Krebs reported that the IRS suspended online lookup of your six digit IPPIN. I agree that was the least secure part of the process and earlier in the month wrote:

Next, I had to answer four questions to confirm my identity. Two had an answer of “n/a” just like the annual credit report system. I don’t think this is overly difficult for the bad guys to get past nor does Krebbs. In fact, the best way to protect yourself against this is to sign up so your identity already has an account and nobody else can sign up for you.
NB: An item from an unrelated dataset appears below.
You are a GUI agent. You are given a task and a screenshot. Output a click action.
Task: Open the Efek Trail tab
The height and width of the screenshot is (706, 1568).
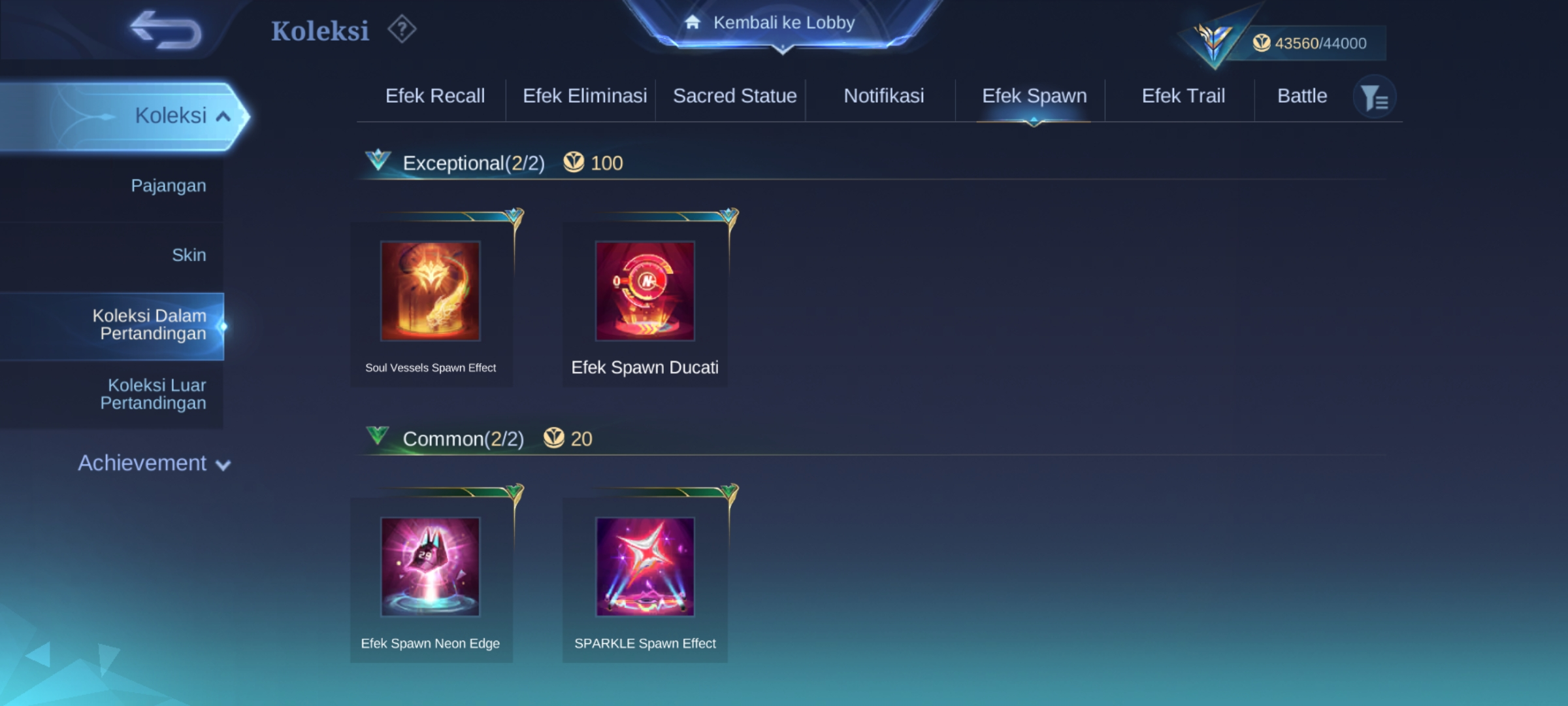[1183, 96]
This problem was avoidable though. The IRS should have required people to register for an online account or at least supplying an email when signing up for the mailed PIN in the first place. That way they know who the account is supposed to belong to.

After all, someone would get a message that the account was already created if someone tried to steal my IPPIN. (Don’t bother, I’ve already submitted my taxes.)

The IRS said they will be using a different system next year. Curious to see what they do given you can’t opt out of IPPIN!